To gauge the potential power of fame, they compared the number of visits to the Wikipedia pages of species with celebrity ties to similar species with more run-of-the-mill scientific names (but also their own Wikipedia pages).

The results revealed that human celebrity does, in some cases, appear to translate to non-human celebrity. Overall, species with these unusual names were nearly 1.1 times more likely to have a Wikipedia visitor than their less famous relative. the researchers reported Sept. 12 in Conservation Biology.

The top-ranking celebrity creatures were, by and large, the usual suspects – animals with some characteristic that humans find fascinating. At the top was Baran’s viper at more than 4,000 Wikiepedia visits per day. I struggled to find which Baran this is named after, suggesting that perhaps celebrity had little to do with this animal’s notoriety. Second came the Tasmanian devil, Sarcophilus harrisii. Its fame probably has more connection to the Looney Tunes cartoon character than with George Harris, the 19th century naturalist who first published a description of the Australian mammal. But I guess you could call that a form of pop culture celebrity.

It’s the overlooked species, such as insects, for whom these results are most intriguing. Invertebrates saw the biggest bump of all, with 1.72 times more visits when their celebrity namesake averaged at least 100 page views per day. That rose to nearly 3 times more visits for those with the biggest celebrities.

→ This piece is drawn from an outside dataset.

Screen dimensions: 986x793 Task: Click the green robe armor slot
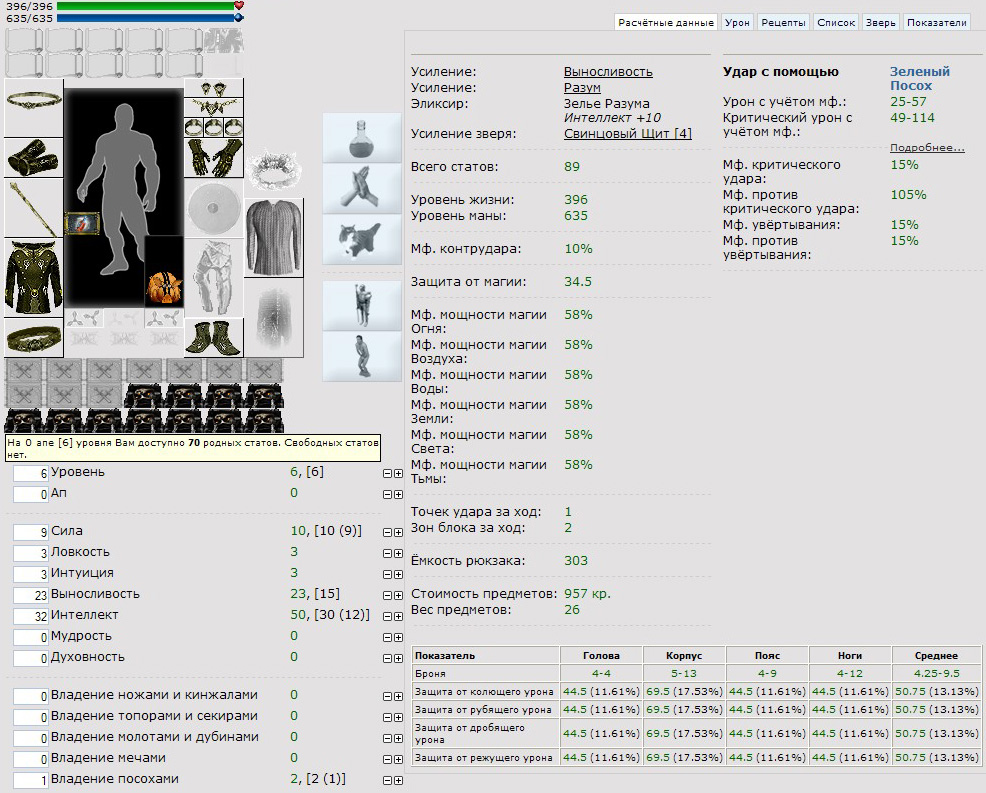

This might seem like just a curious bit of cultural trivia. But could it be something more? Blake is interested in how human psychology can be harnessed to encourage conservation. She is studying ways to basically sell conservation-oriented thinking to people, for instance, through video games.

Her advice to someone who wants to name a new species? Seek input from people who live where the organism is found and avoid naming it after a controversial figure. “Personally I think that eponyms should be inspired by someone who has clearly brought about some positive change – ideally for environmental causes,” she said

Whether this celebrity effect resonates beyond Wikipedia traffic is beyond the reach of this new paper. It’s possible that additional public attention might make people more open to messages about the need to protect a species. But fame can cut both ways, as anyone in Hollywood will tell you. That beetle named after Hitler? It’s in danger of extinction because neo-Nazi fetishists want to add it to their collections.

Blake, et. al. “Impact on species’ online attention when named after celebrities.” Conservation Biology. Sept. 12, 2023.